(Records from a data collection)
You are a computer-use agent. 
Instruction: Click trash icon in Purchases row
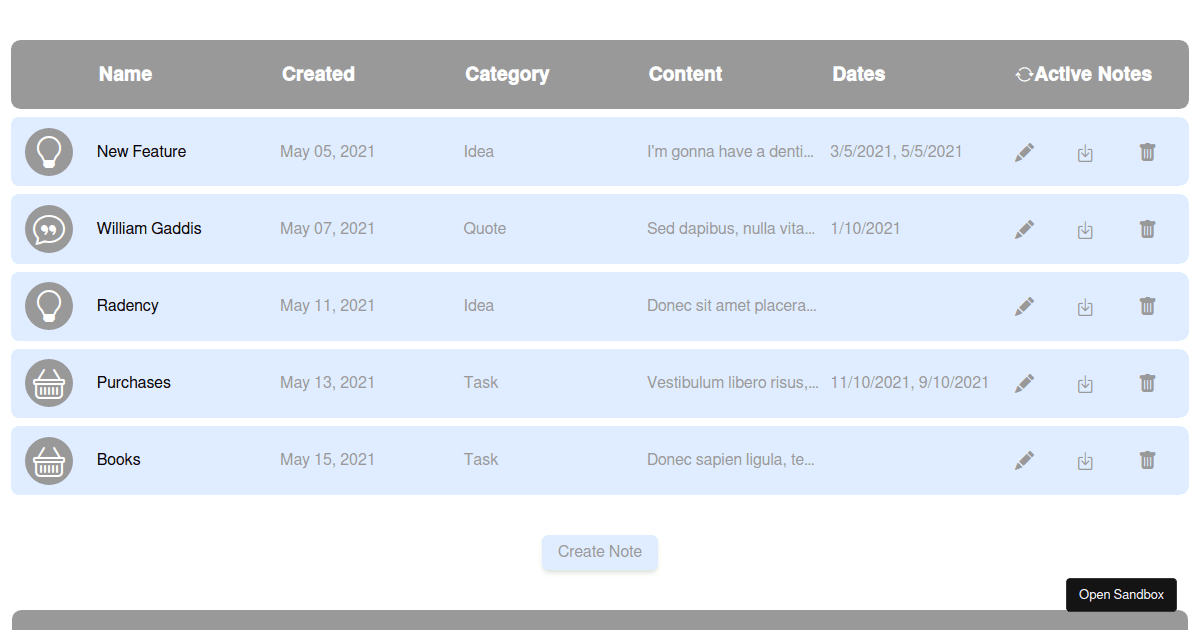pyautogui.click(x=1147, y=383)
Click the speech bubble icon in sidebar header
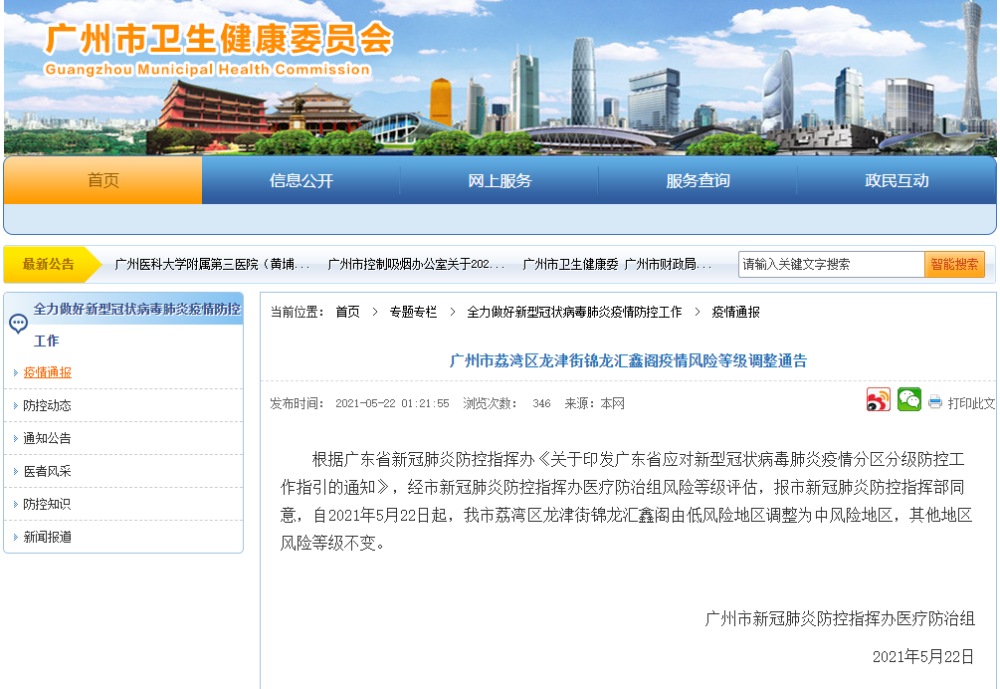The width and height of the screenshot is (1000, 689). 18,323
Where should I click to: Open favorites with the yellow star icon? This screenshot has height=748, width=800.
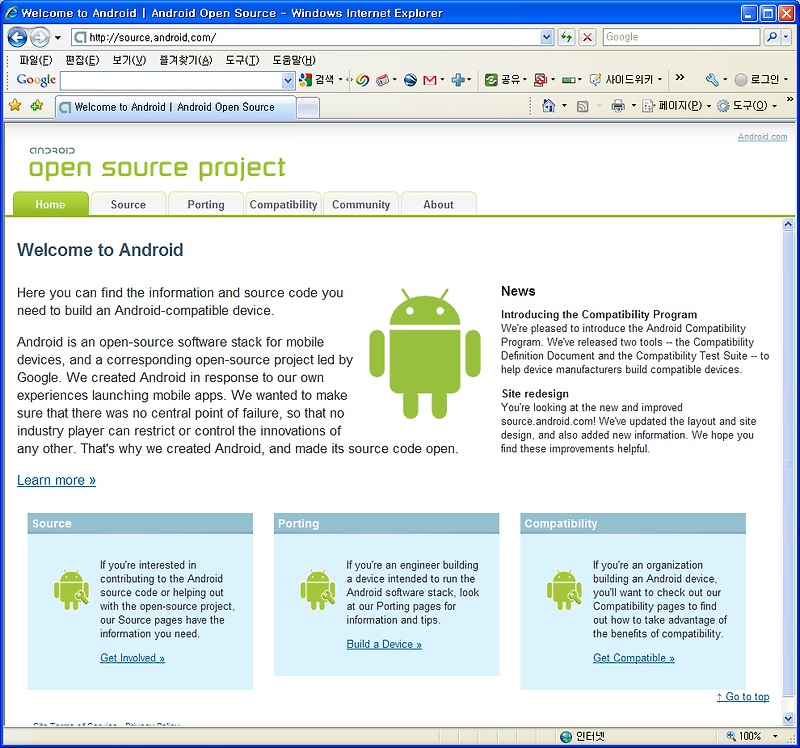[x=16, y=104]
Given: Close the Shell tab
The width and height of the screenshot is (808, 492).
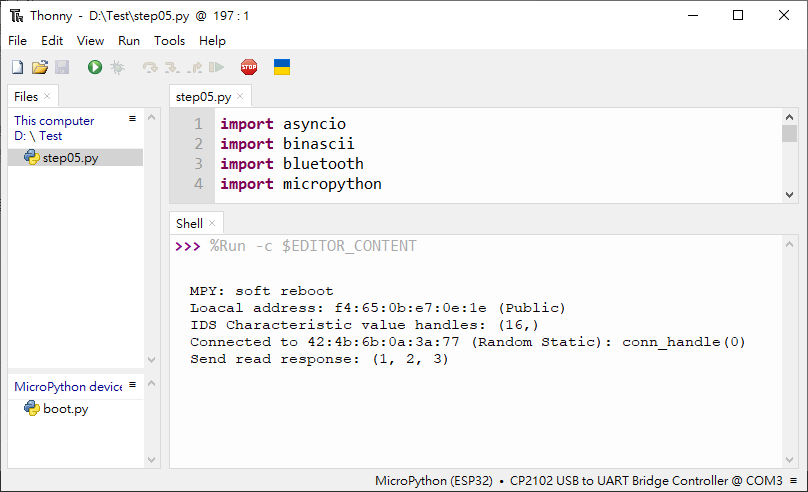Looking at the screenshot, I should (212, 223).
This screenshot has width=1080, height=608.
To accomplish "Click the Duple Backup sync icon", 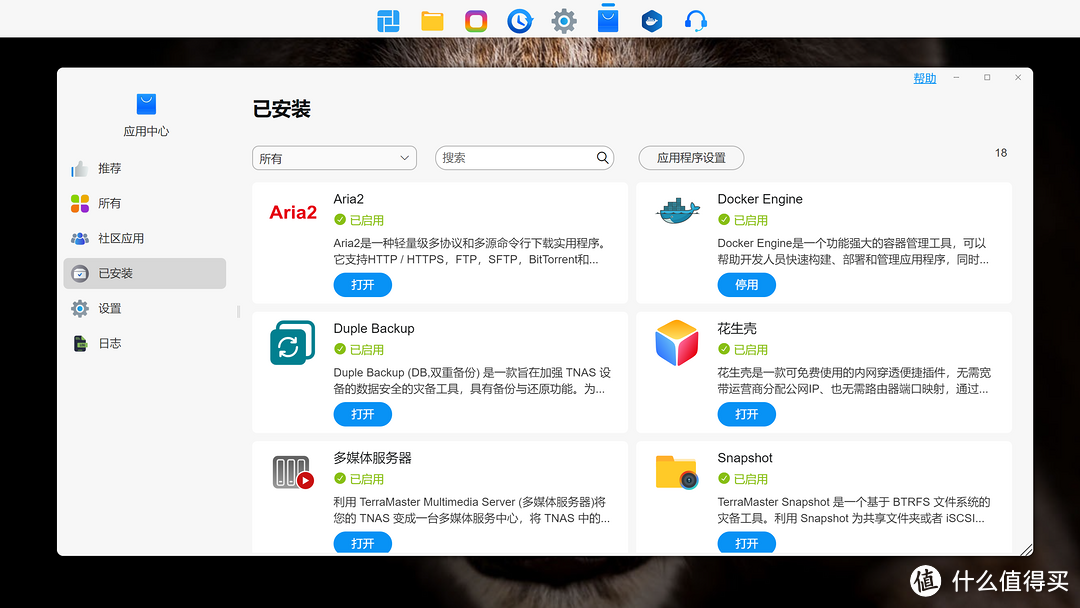I will point(291,342).
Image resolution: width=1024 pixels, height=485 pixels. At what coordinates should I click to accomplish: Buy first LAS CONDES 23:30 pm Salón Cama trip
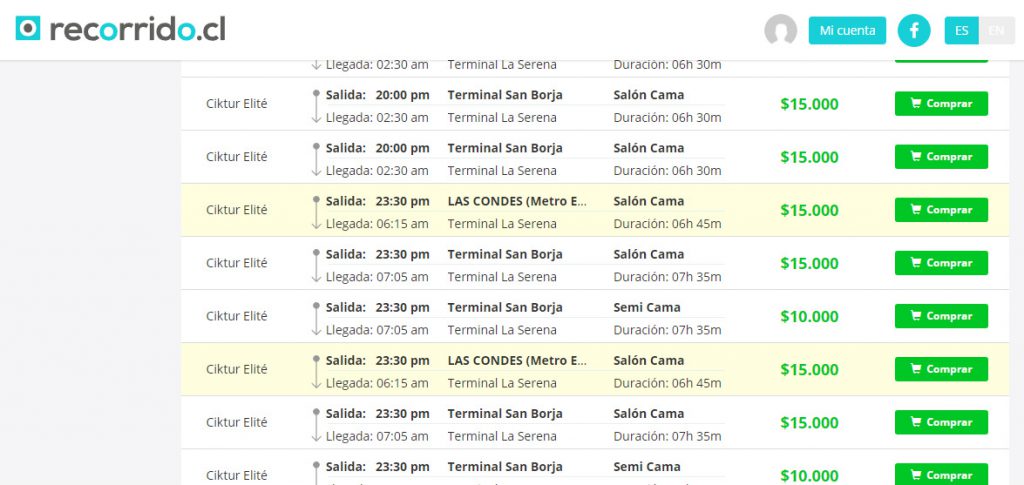[x=941, y=210]
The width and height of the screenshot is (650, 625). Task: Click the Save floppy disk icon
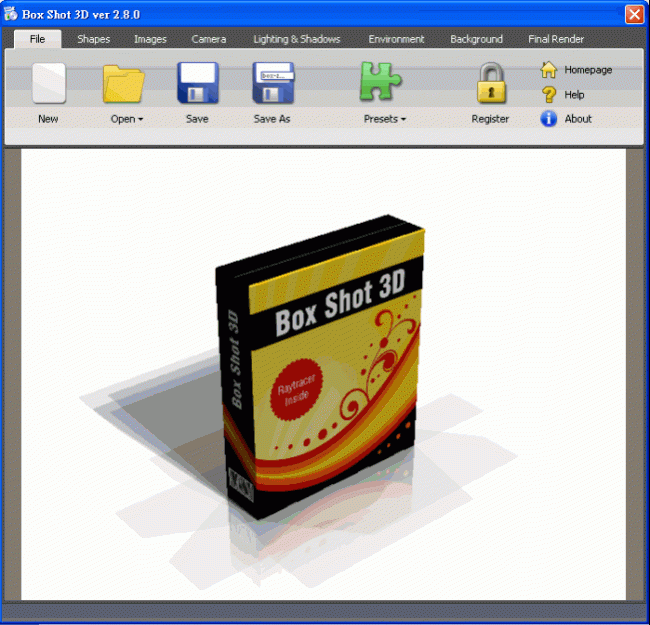pyautogui.click(x=197, y=84)
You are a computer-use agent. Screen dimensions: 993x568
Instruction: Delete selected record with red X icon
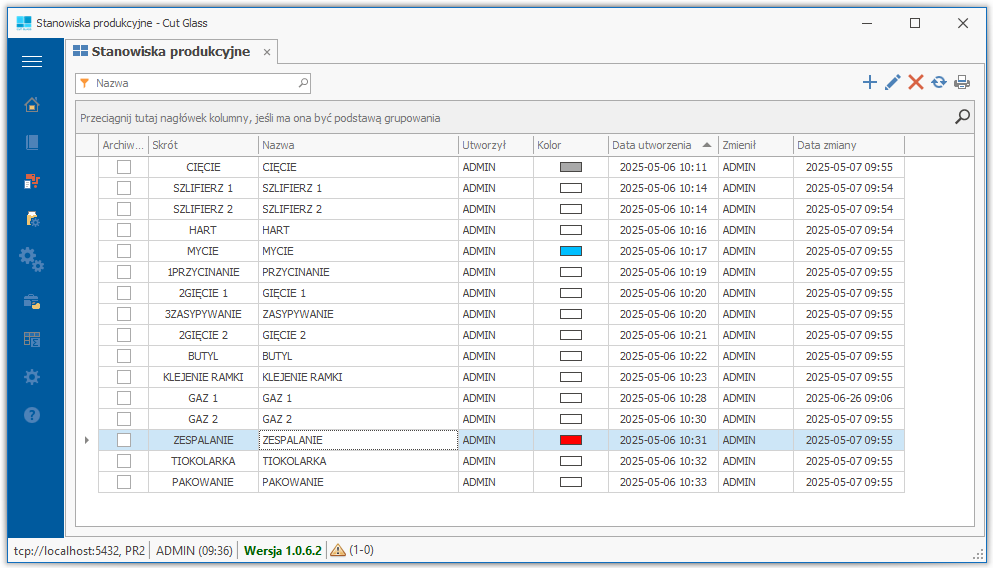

• _About this task_
An exact number is called for here: how many lines across the records contain the word "computer". Nothing else belongs in the answer.

• _Reply to the task_
2